Nathan M. Thornhill is an independent researcher working at the intersection of complexity science, information theory, and computational physics. His most recent work, the Dynamic Existence Threshold, introduces a measurable framework for consciousness—demonstrating that the boundary between conscious and unconscious states can be detected with 91% accuracy across 136,394 EEG recordings, and that the same structural metric predicts critical transitions in financial markets and space weather 5–30 days in advance.
The consciousness framework grew out of a deeper question: how do systems maintain their identity against entropy? Thornhill’s earlier work established the foundations—the Existence Threshold defined the conditions for pattern persistence, the 86% Scaling Law quantified how much information survives dimensional transitions, and the Dimensional Loss Theorem proved why. The Dynamic Existence Threshold unifies these into a single tool that works across substrates: brains, markets, stars, and potentially AI systems.

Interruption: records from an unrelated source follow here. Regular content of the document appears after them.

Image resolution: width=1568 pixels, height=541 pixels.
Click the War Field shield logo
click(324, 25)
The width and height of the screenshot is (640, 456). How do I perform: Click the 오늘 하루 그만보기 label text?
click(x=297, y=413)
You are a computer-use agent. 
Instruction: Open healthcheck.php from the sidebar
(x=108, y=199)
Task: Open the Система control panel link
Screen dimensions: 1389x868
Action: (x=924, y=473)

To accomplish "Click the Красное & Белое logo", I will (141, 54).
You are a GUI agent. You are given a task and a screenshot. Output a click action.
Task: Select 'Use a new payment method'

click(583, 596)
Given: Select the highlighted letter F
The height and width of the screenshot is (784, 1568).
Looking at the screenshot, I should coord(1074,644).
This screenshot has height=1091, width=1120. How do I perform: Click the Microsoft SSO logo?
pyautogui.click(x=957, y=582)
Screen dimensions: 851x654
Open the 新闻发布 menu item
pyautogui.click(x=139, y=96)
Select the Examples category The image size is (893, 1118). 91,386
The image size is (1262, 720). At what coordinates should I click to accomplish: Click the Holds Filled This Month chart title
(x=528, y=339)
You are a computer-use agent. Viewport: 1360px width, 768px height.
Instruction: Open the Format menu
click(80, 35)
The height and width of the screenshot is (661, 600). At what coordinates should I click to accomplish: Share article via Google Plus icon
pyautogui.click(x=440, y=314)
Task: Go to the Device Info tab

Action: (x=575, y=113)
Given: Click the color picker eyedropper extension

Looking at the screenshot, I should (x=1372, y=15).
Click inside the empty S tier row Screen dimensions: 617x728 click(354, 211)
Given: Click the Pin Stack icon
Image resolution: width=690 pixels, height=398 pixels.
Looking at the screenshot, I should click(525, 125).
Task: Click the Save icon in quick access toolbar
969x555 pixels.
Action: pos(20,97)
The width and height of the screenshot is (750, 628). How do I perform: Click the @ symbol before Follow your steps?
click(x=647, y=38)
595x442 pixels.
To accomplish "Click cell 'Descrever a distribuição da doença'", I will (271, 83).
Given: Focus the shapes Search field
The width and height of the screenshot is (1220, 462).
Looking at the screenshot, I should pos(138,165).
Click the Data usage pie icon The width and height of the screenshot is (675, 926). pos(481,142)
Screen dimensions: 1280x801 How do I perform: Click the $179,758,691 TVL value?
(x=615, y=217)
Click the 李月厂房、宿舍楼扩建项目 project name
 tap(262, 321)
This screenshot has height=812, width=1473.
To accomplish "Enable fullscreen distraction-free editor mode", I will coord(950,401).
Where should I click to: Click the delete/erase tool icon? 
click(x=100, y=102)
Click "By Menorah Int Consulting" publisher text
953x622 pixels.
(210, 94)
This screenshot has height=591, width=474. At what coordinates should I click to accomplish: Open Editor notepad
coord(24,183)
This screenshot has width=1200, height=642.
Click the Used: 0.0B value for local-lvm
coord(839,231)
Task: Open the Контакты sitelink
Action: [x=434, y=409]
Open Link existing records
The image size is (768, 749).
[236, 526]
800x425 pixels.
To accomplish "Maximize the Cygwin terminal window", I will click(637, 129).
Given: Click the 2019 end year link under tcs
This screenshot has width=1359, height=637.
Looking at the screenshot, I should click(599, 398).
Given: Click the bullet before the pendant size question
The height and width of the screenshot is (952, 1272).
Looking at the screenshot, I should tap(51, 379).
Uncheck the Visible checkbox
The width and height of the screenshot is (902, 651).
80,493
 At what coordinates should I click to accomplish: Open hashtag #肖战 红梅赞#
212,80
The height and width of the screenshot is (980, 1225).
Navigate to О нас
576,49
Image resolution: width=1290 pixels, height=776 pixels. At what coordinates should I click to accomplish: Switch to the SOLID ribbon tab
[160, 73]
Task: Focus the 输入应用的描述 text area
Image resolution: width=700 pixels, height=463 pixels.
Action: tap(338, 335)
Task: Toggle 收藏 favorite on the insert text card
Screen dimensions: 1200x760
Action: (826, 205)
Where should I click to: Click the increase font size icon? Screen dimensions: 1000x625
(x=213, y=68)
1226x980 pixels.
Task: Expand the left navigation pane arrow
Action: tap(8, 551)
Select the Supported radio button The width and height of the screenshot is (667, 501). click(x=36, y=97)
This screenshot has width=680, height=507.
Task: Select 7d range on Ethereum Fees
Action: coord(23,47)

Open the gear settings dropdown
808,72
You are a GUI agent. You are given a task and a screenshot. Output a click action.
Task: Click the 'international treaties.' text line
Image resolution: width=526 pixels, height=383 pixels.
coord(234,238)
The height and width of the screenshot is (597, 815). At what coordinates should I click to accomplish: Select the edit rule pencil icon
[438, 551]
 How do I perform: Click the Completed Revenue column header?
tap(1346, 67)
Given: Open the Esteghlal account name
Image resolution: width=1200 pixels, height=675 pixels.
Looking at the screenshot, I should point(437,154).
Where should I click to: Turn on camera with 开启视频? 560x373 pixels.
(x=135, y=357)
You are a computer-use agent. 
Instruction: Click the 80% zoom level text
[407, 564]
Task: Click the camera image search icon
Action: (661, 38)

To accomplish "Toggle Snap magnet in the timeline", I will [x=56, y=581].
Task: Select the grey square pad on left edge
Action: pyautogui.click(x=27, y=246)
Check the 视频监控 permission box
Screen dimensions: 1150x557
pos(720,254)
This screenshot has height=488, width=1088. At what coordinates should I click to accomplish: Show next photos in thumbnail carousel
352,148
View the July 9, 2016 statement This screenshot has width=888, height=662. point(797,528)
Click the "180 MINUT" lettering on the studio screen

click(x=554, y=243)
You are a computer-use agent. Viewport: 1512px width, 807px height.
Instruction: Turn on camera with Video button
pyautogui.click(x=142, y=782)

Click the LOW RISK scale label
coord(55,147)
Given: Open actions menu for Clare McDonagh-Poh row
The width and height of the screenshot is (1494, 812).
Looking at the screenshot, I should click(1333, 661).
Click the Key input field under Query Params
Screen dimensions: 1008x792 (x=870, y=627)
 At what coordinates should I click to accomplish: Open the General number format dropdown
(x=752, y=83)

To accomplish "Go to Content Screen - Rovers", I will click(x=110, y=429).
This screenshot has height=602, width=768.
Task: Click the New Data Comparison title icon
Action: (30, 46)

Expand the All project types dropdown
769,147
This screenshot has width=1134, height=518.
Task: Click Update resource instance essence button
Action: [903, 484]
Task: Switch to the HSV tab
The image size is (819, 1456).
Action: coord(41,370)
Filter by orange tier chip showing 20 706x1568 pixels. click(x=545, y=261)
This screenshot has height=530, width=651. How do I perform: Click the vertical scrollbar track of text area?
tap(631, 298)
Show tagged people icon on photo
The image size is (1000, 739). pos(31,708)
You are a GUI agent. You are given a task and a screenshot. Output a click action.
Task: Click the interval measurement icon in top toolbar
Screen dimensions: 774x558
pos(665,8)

The implications for artificial intelligence are direct. The same integration-differentiation metric that distinguishes a conscious brain from deep sleep could be applied to neural networks and large language models—offering a substrate-independent test for whether an AI system possesses genuine organizational coherence or merely simulates it. This is not philosophical speculation; it is a falsifiable, quantitative framework with a US provisional patent covering AI and AGI consciousness classification.
Papers from this research program have been accepted into the Complexity and Computation community at Universidad Autónoma de Baja California, México.
Research from this program has also been selected for distribution by the Advanced Theoretical Physics and Mathematics Community — Kapodistrian Academy of Science, Greece.
Papers are also indexed at the Institute for Complexity Science and Advanced Computing.
When not doing research, Thornhill runs 3Rivers WebTech, a technology consultancy in Fort Wayne, Indiana, and enjoys playing guitar, gardening, and spending time with his wife and daughter.